### EXCERTO:
Conclui-se, assim, que a decisão do Tribunal central criminal de Lisboa que declarou a incompetência, em razão do território não tinha de aguardar pelo trânsito em julgado para remeter o processo ao tribunal a que atribuiu a competência, não admitindo recurso.
d) a primeira notícia dos crimes:
Questão diversa, pertinentemente aventada, mas não devidamente considerada na decisão do Juízo central criminal do Porto, é a de saber se a competência territorial para o julgamento neste processo não cabe ao juízo central criminal de Vila do Conde por ter sido na respetiva circunscrição que foi apresentada, em 20.10.2014, - (anteriormente à instauração do processo em epigrafe) denúncia que originou a abertura, nos serviços do Ministério Público de Matosinhos, do inquérito com o NUIPC 1523/14.0T9MTS que constitui o apenso A1, destes autos: Diversamente da denúncia que foi apresentada na PGR que não deu lugar à abertura de inquérito.
e) o conflito:
Conforme estabelece a lei, o tribunal pode conhecer oficiosamente da sua própria competência como ocorreu no caso pelos tribunais em dissídio e pode declarar-se incompetente, na fase de julgamento, até ao início da respetiva audiência - art. 32.º do CPP. No caso, a audiência ainda não foi declarada aberta.

### DADOS FORNECIDOS:
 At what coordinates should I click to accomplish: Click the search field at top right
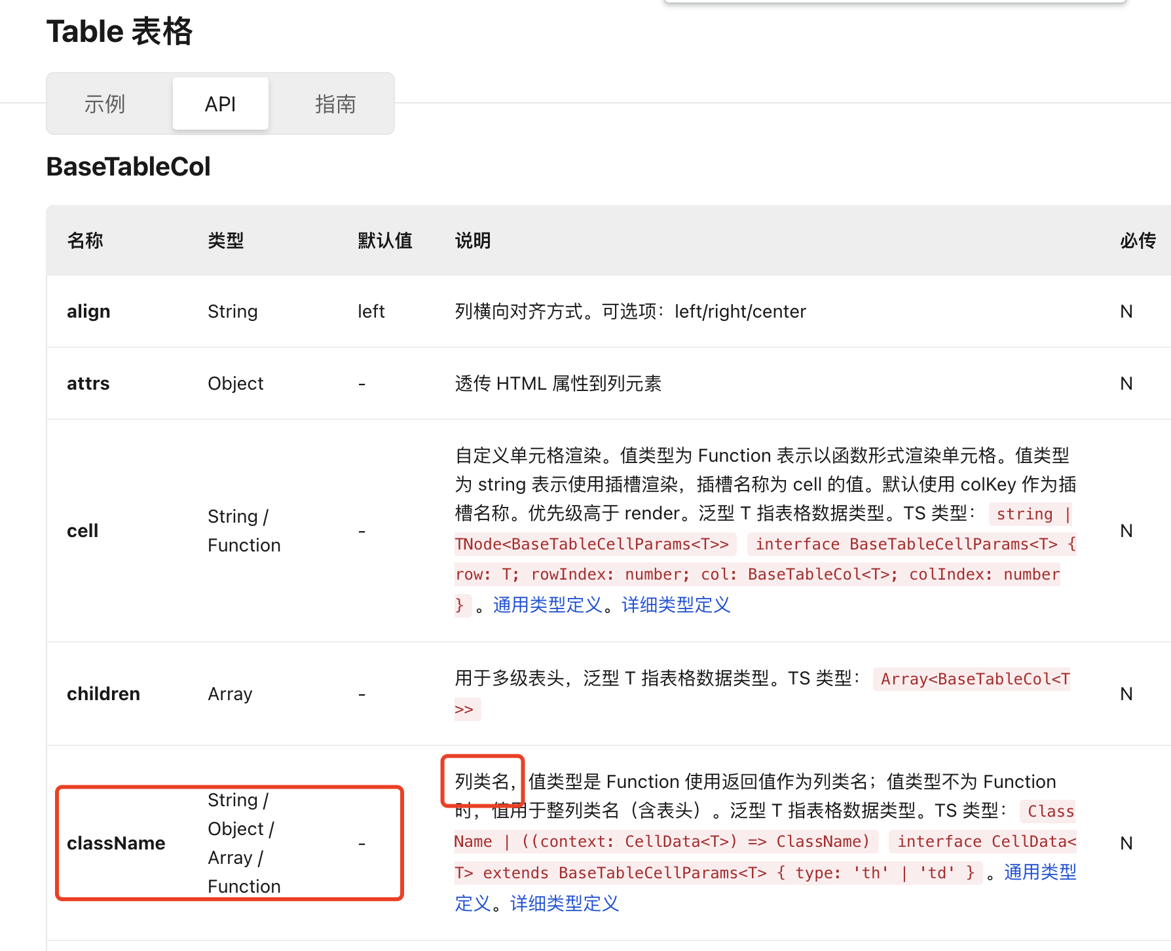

### INSTRUÇÕES DAS TAREFAS:
A – Transcreva do excerto o trecho que vai de "Conclui-se, assim, que" a "não admitindo recurso.".
B – Reescreva de forma mais concisa o parágrafo do excerto que começa por "Conforme estabelece a lei", sem perder os factos principais.

### RESPOSTAS CORRETAS:
A –
Conclui-se, assim, que a decisão do Tribunal central criminal de Lisboa que declarou a incompetência, em razão do território não tinha de aguardar pelo trânsito em julgado para remeter o processo ao tribunal a que atribuiu a competência, não admitindo recurso.

B – Segundo o art. 32.º do CPP, o tribunal pode conhecer oficiosamente da sua própria competência, como fizeram os tribunais em dissídio. Pode também declarar-se incompetente na fase de julgamento até ao início da audiência, que, no caso, ainda não foi declarada aberta.